イモ焼酎は湯割りに限る、という個人的嗜好は変わらないけれど、こういう造り方、飲み方もあって良いかなと思います。香りの立たないロックを好む人が増えているし、夏に湯割りは暑苦しいと思う方も多いでしょうし。時代の流れでしょ。
夏赤江 落合酒造場(宮崎市鏡洲字前田1626番地)
2013/8/24

プレミアム焼酎人気はまだまだ高いけれど、レア度、を言うとこいつはかなり上位に来るのではなかろうか。いつぞやご紹介した「萬膳庵」の蔵元がごく少量生産している焼酎です。この蔵の先代(蔵の経緯は萬膳庵の項をご参照下さい)時代の標準ブランド。白麹を使っていますから多分、味も当時の面影があるのでしょう。開栓して、しばらくたつとほのかなタクアン香がします。コクのある焼酎には往々にしてタクアン香を持つ例がありますが、ひときわ雑味の少ない香りなのはすごい。
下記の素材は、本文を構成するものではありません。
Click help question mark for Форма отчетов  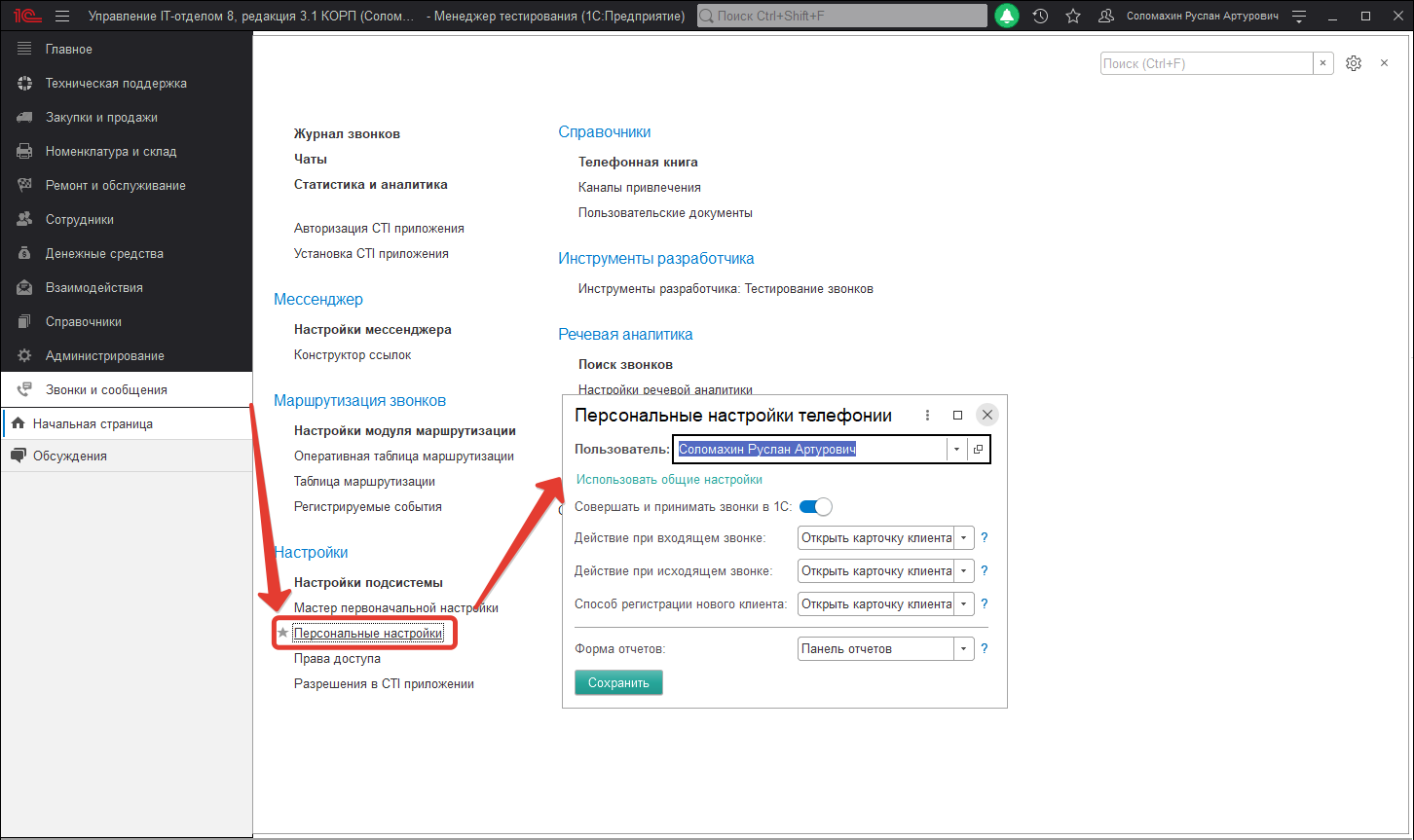tap(984, 649)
深みのある後口の爽やかな甘さだけれども、単純に柔らかいだけでなく辛さが見え隠れする複雑な甘味。洗練された最近の焼酎の流れとはちょっと違って、昔ながらのうまい焼酎、でしょうか。飲み慣れた人向きだと思います。
ナースマンさん、孫チンから解放され、ようやくいただくことができました。
毎度ありがとーね(^^)/
真鶴 有限会社萬膳酒造(霧島市霧島永水宮迫4535番外2)
2013/8/24

大手焼酎メーカーのひとつ、本坊酒造の現在の主力商品としては「桜島」が有名になっているけれども、昭和20年代から造り続けられ、本坊酒造の顔となっているのが「さつまおはら」。この「手造りおはら」は、昭和50年代に当時鹿児島港の近くにあった鹿児島工場で造られていた県内向け限定品の復刻版。コガネセンガンを甕で仕込み柔らかい口当たりと香り、コクを併せ持った上品だけど濃い焼酎です。飲み慣れた人向けだな。
昭和50年代後半、といえばちょうど私が鹿児島市に勤務していた頃。実は鹿児島工場を取材させていただいたこともあります。縁だけを出して土に埋められた甕の中でぶくぶくと泡立ち、発酵が進む様子は中々見られませんね。まさに、これを造っていたんですな。匂いはすごかったけれど。
鹿児島工場は現在、同市谷山に移転「鹿児島郷中蔵」として焼酎造りを見学できる観光施設になっています。機会があればぜひ見学してはいかが?